Council Member Tom Bruno said he would vote for the agreement.
"I think it will pass the city council without significant hesitation," Bruno added.
George Shapland told The News-Gazette on Friday that he believes the redeveloped properties "could be great for Champaign. Hopefully it will be a win-win for everybody."
In a memo to city council members, City Manager Steve Carter said the project "represents an opportunity to relocate successful auto dealerships in Champaign, to preserve existing sales tax revenue and grow additional sales tax revenue in the future.
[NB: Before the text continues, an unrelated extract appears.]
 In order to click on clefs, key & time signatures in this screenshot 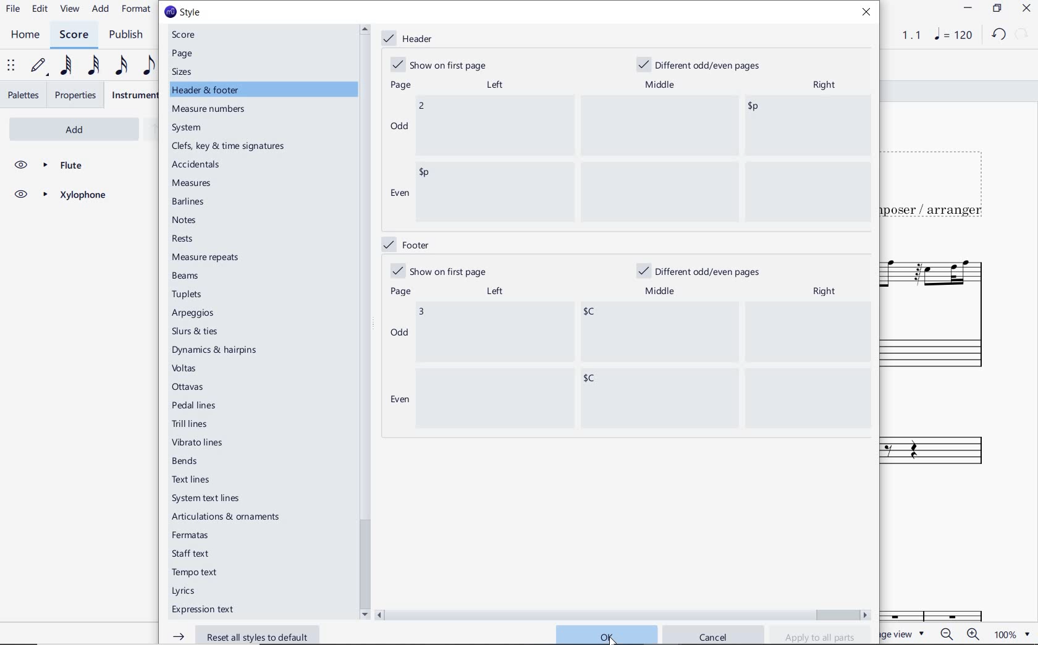, I will do `click(231, 146)`.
"Also, dealerships tend to locate in very specific locations with proximity to and visibility from interstate highways and tend to cluster together to attract a larger base of purchasers using brand diversity. Tracts of land large enough to accommodate multiple dealership projects within the city with good interstate access are scarce and expensive to assemble. These two factors make it important to work with the developers to relocate Ford City to the proposed area north of I-74."
Although city officials say the package of financial incentives to the Shaplands is still being negotiated, the general outline calls for the reimbursement of all taxes of greater than $300,000 a year generated at both the north Champaign and the Carriage Center properties for as long as 12 years. The dealerships generated an average of $300,000 in sales taxes to the city from auto and parts sales between 2009 and 2011.
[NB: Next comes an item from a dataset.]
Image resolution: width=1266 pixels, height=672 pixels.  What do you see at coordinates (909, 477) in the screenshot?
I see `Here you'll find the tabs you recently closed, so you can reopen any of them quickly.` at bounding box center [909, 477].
Sales tax revenue would be reimbursed from the north Champaign site. Other tax revenue, including sales taxes and possibly hotel-motel and food and beverage taxes generated at what is now the Carriage Center site, also would be reimbursed.
Shapland is a board member of The News-Gazette Inc., and also is a member of the board of the Marajen Stevick Foundation, which owns this newspaper.
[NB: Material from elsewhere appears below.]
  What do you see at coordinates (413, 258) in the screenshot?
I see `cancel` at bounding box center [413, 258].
City officials see the 17-acre Carriage Center property as the potential location for "a combination of retail and hotel or other kinds of use that would generate more tax," said Craig Rost, the city's deputy city manager for development.
Property tax revenue would not be a part of the reimbursement, Rost said.
Rost said the financial incentives are needed to help encourage infill; "otherwise, development just sprawls into the greenfields because it's cheaper."
"Greenfield development is always less expensive than infill because with infill you've got to not only buy the property at its current market value which is usually set at its highest and best use — if you have a different use in mind it's too bad for you — so you're paying market value. Then you have to tear down the structures that are there at an additional cost. And you have to talk people into selling things that weren't necessarily on the market."
Rost said construction of the new Ford dealership, estimated at approximately $15 million, could begin later this year and be completed "by this time next year."
It's unclear which other Worden Martin dealerships besides Ford City would move to the north Champaign site, Shapland said Friday. Worden Martin also operates Subaru, Nissan and Carmart stores in Savoy.
"What Worden Martin sells up there in terms of brands of cars is still undetermined," Rost said of the north Champaign location. "We're not encouraging an exodus of dealerships that are in Savoy right now. We're just trying to keep what we have. Years ago we lost a couple of dealerships to (Savoy) and that woke everybody up to the fact that this is a lot of sales tax money and that when they start growing somewhere, they tend to stay there."
Although this isn't Champaign's first infill redevelopment project, Rost said it's the largest. Other projects where developers were reimbursed for infill included the I Hotel, the County Market store near Campustown, the Hilton Garden Inn and the proposed Hyatt Place downtown.
Bruno said he would vote for the redevelopment plan for a number of reasons.
"The reuse of the South Neil property, that has tremendous potential. Imagine all that dealership on South Neil becoming something like Village at the Crossing (the retail development at Windsor and Duncan roads) or maybe a full-size supermarket or a Whole Foods store or a mixture with housing," he said. "Whereas if (Shapland) goes to Urbana or Savoy with his dealership, we have an empty spot there on South Neil that maybe doesn't get developed.
"And of course we have an eyesore up on I-74 and North Prospect if we don't do something with that area. After the Menards and the Best Buy moved north from there 10 years ago, those places have been Halloween shops for the last decade."